* [Problem to solve]:
Word for word, restate the entries below, but exclude the images.

[Records contained in a dataset]

################

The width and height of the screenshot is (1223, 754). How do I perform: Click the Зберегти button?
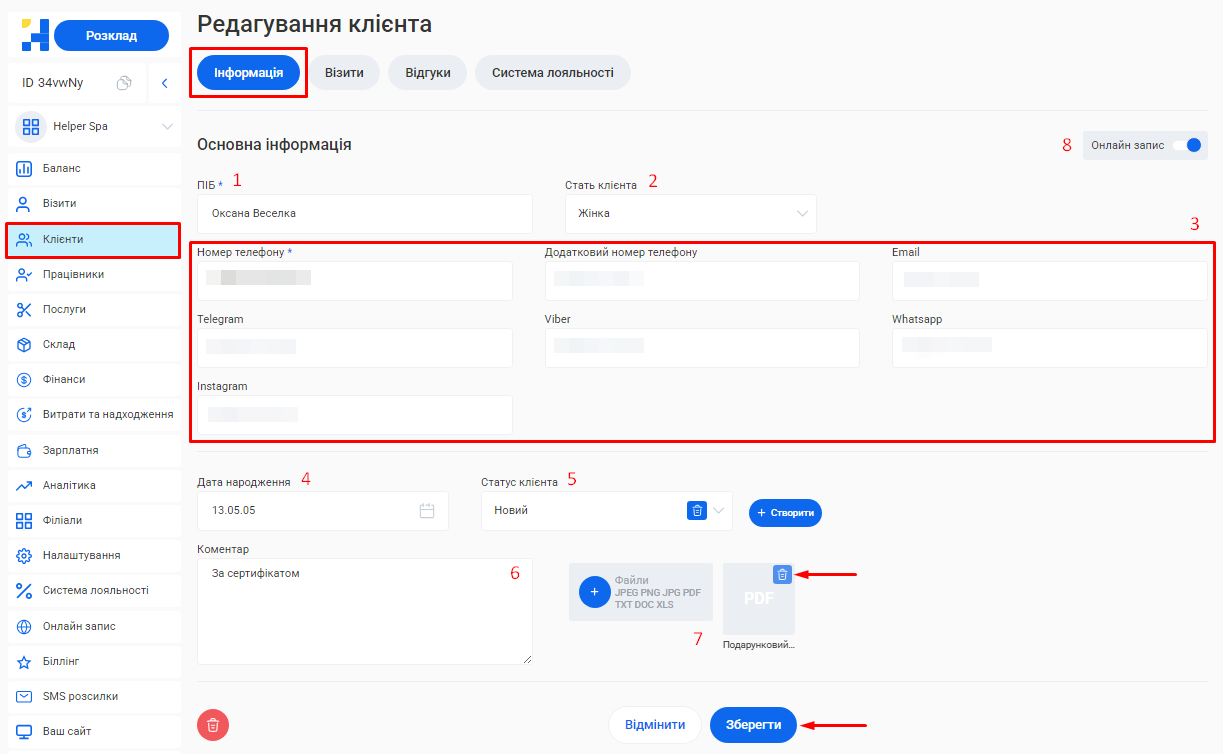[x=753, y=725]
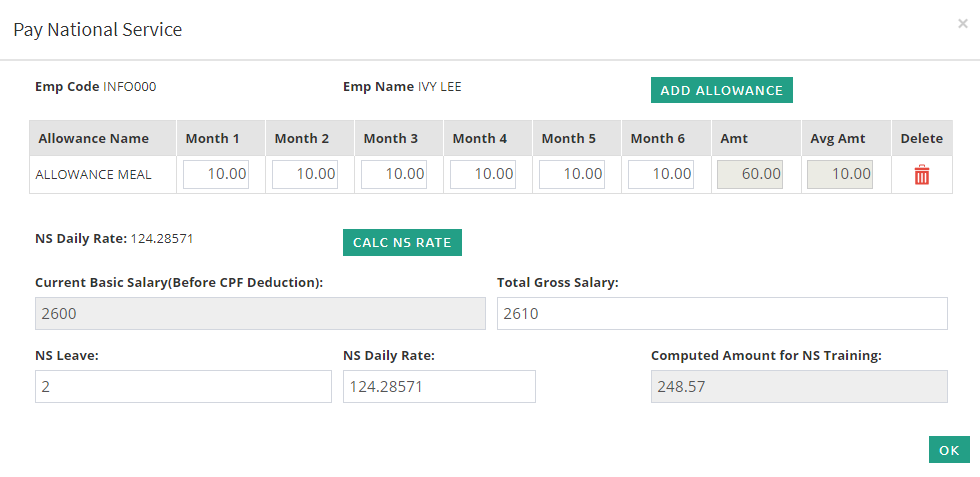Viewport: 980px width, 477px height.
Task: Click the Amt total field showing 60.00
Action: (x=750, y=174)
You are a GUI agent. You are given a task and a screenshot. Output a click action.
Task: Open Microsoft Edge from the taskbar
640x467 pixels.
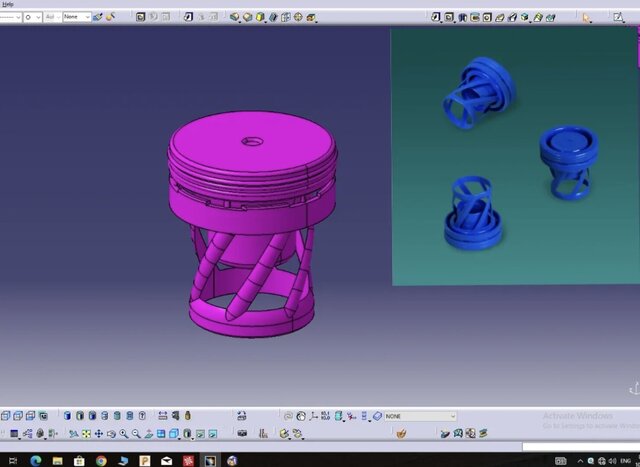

################

* [Reply to the exercise]:
The width and height of the screenshot is (1223, 754). How do I perform: Click the Зберегти button?
[x=753, y=725]
Viewport: 980px width, 477px height.
Task: Click the Amt total field showing 60.00
Action: (x=750, y=174)
You are a GUI agent. You are given a task and a screenshot. Output a click action.
Task: Open Microsoft Edge from the taskbar
640x467 pixels.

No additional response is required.